2 machines over from me today, this totally huge fat guy was working out.
I looked around, at the hard bodies, the perfect outfits– noticing the effort and primping that it took to get these people here, ready to be on display and present themselves to this health club world.
I wondered about the judgment towards themselves as they got ready…. I watched as they worked out, making sure it looked just so.
I noticed my own judgment too… about myself, them.
Then I looked back to the fat guy.
He was the happiest guy in the place.
He had the warmest, glowing smile I’d ever seen.
He was listening to something obviously awesome and he had his eyes shut, he was pushing hard, dancing a little and singing.
It occurred to me, he was in fact probably the healthiest guy in the whole place… a result of his happiness.
I’m left to ponder, is he happy because his judgment towards himself has somehow left?

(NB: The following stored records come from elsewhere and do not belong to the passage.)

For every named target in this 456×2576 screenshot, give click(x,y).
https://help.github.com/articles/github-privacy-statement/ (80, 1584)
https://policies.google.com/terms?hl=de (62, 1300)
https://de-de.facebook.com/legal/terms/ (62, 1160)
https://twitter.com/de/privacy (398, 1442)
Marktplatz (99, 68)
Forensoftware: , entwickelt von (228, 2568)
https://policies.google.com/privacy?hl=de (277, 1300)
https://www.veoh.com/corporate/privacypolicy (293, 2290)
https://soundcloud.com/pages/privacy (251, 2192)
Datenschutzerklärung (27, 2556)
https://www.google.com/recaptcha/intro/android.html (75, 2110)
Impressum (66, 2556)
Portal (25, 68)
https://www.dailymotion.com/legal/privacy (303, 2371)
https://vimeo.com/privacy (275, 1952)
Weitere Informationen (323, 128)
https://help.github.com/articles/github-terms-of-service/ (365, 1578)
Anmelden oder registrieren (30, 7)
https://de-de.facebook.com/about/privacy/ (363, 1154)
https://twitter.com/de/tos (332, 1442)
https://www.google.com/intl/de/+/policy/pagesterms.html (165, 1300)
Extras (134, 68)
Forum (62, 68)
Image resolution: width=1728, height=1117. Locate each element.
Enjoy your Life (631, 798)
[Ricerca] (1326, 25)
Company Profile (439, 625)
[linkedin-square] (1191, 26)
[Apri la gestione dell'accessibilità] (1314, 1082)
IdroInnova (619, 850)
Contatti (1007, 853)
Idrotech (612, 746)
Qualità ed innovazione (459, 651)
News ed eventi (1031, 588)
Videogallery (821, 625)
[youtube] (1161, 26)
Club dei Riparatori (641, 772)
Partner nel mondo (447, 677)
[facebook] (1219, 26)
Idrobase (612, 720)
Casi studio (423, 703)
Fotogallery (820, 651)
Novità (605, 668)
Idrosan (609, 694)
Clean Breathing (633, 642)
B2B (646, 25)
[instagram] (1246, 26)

Did the idea of looking awesome (by this health club’s standards) seem insurmountable so he said fuck it and decided to just be happy anyway? ((Wondering this, I identified the part of me that still believes happiness is somehow achieved externally.. ))
And, the beautiful people that many of us would literally pay to look like— how come it’s not good enough yet? How come they aren’t dancing and singing and radiating joy? Don’t they have what we’re all fighting for, slaving away hour after hour on these damn treadmills to achieve?
I let my gut out a little, untucked my shirt and realized happiness is drastically more sexy, more beautiful than anything anyone could ever make themselves physically look like.
No way out but in I’m afraid. Again and again I’m reminded.